(Records from a collection)
[Start of Attachment]

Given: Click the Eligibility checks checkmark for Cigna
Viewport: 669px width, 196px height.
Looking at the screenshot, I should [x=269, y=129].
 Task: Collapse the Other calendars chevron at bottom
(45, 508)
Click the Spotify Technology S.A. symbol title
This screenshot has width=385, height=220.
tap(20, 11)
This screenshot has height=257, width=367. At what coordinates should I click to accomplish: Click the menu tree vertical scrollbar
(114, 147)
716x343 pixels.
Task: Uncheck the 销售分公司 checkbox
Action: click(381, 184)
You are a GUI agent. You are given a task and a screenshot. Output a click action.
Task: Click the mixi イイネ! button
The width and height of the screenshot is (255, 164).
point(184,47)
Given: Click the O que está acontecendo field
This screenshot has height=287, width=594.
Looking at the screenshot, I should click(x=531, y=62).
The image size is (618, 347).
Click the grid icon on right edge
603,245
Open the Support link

[End of Attachment]
[Start of Attachment]

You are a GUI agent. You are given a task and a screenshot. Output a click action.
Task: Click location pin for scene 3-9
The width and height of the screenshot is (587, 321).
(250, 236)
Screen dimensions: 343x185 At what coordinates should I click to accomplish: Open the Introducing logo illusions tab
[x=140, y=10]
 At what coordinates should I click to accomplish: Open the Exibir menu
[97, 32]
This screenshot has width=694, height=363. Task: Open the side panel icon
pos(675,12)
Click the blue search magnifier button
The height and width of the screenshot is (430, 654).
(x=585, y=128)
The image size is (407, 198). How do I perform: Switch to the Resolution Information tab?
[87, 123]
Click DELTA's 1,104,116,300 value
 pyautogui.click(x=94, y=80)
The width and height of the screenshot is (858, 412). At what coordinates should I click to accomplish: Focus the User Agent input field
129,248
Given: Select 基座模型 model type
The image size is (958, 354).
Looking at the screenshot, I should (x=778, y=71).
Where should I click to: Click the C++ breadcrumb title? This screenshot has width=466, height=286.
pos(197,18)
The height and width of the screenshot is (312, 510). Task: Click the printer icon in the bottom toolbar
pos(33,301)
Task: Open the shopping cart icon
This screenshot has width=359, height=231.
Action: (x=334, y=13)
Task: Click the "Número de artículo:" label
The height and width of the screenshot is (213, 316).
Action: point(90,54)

[End of Attachment]
[Start of Attachment]

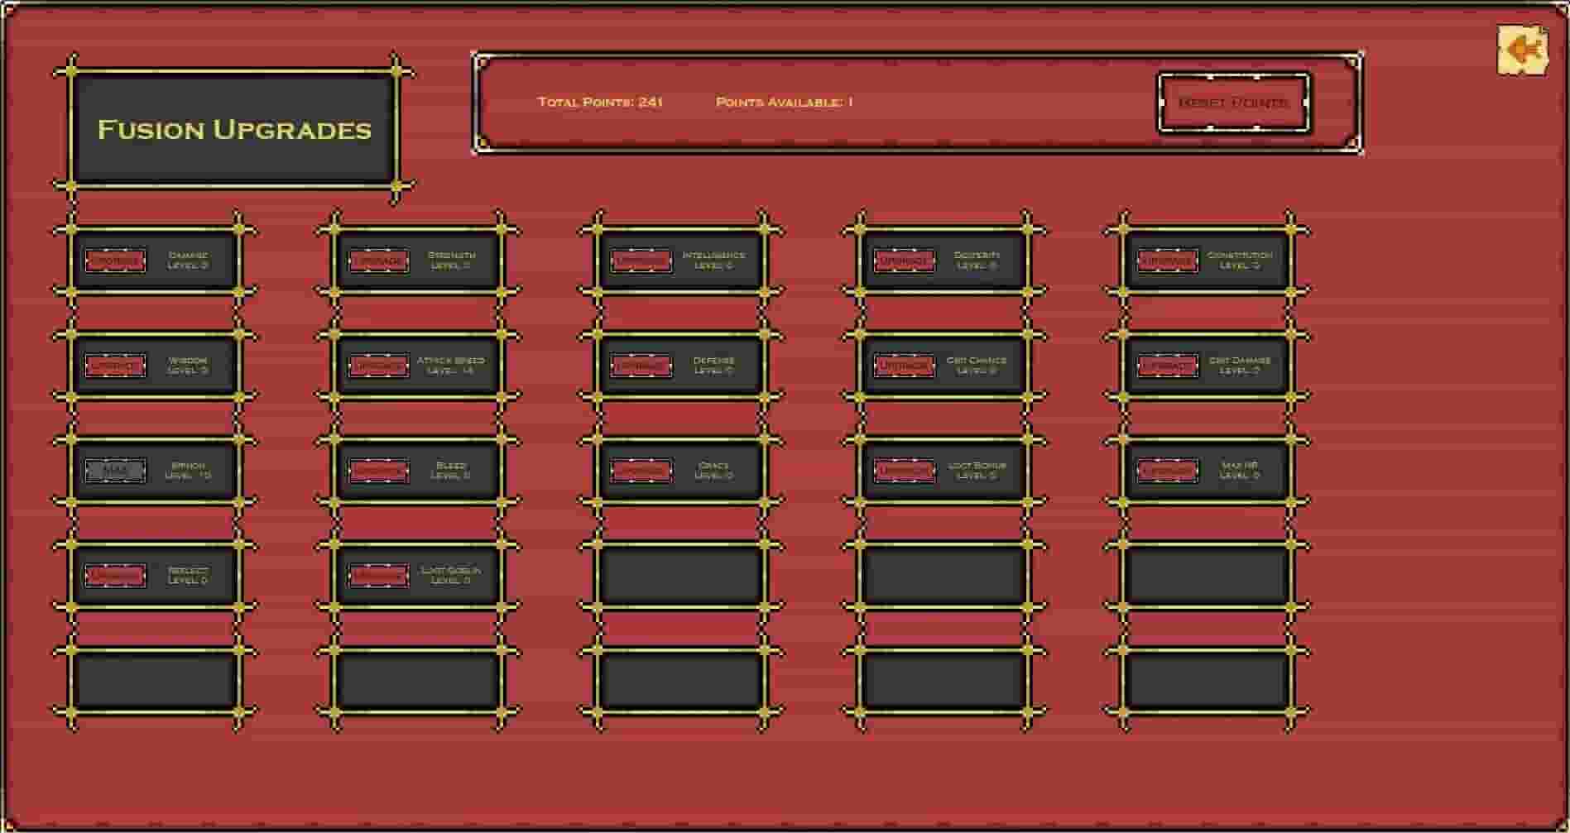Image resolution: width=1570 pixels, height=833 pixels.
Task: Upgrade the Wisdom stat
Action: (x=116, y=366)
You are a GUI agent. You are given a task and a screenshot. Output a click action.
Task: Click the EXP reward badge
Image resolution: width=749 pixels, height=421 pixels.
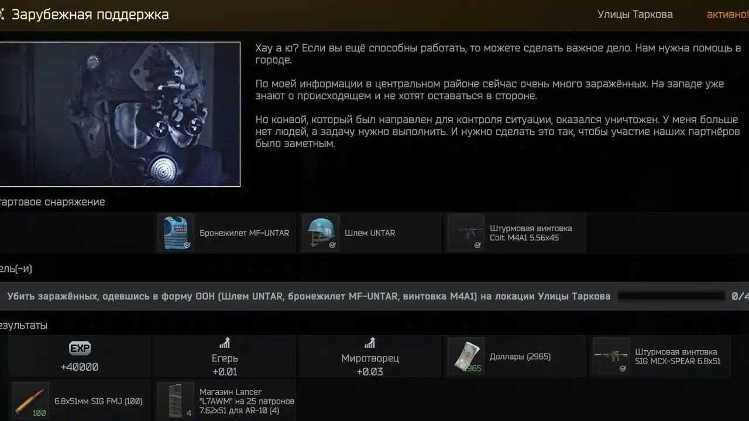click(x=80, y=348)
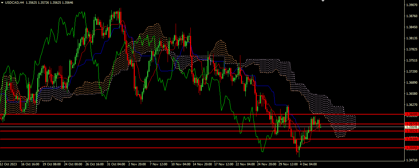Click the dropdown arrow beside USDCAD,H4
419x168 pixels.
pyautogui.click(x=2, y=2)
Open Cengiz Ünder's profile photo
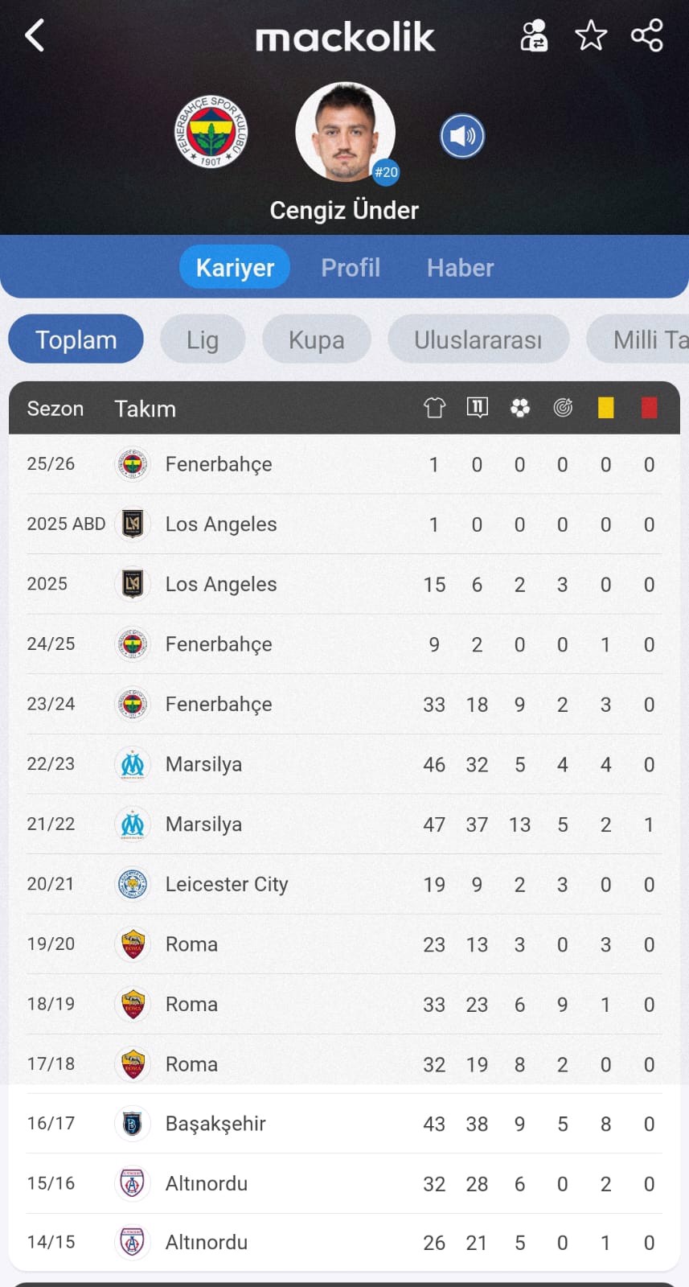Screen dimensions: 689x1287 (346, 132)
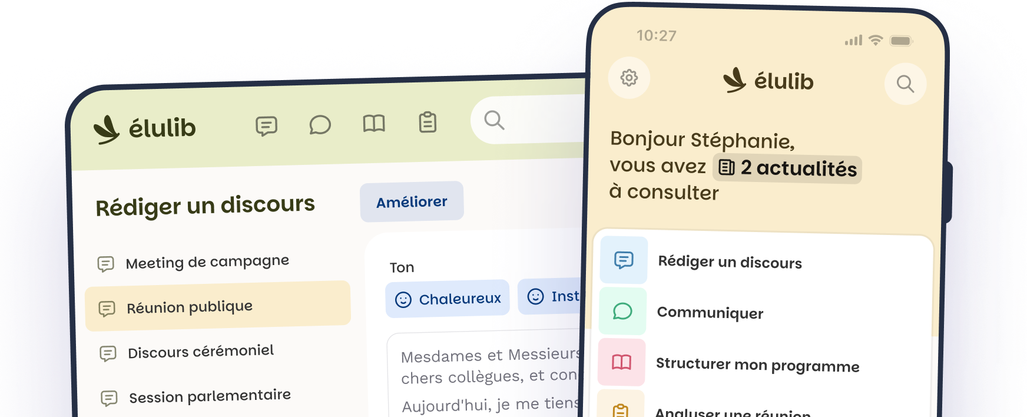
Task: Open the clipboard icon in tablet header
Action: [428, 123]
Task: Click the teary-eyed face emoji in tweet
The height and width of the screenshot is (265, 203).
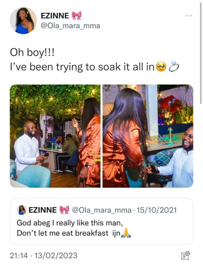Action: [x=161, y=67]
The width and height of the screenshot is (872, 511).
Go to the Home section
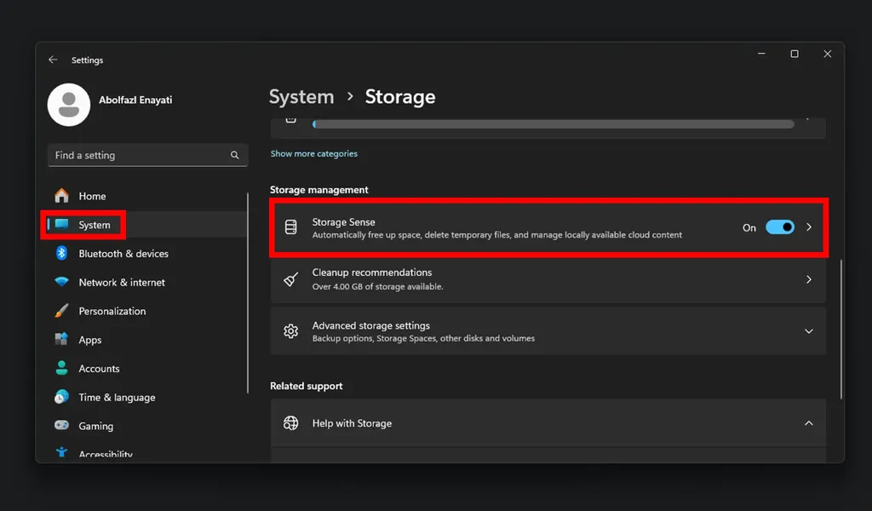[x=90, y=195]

[End of Attachment]

From the records above, print only the lines between the one holding "Given: Click the Eligibility" and the one holding "Open the Support link", inclusive, exactly as they stand.

Given: Click the Eligibility checks checkmark for Cigna
Viewport: 669px width, 196px height.
Looking at the screenshot, I should [x=269, y=129].
 Task: Collapse the Other calendars chevron at bottom
(45, 508)
Click the Spotify Technology S.A. symbol title
This screenshot has width=385, height=220.
tap(20, 11)
This screenshot has height=257, width=367. At what coordinates should I click to accomplish: Click the menu tree vertical scrollbar
(114, 147)
716x343 pixels.
Task: Uncheck the 销售分公司 checkbox
Action: click(381, 184)
You are a GUI agent. You are given a task and a screenshot. Output a click action.
Task: Click the mixi イイネ! button
The width and height of the screenshot is (255, 164).
point(184,47)
Given: Click the O que está acontecendo field
This screenshot has height=287, width=594.
Looking at the screenshot, I should click(x=531, y=62).
The image size is (618, 347).
Click the grid icon on right edge
603,245
Open the Support link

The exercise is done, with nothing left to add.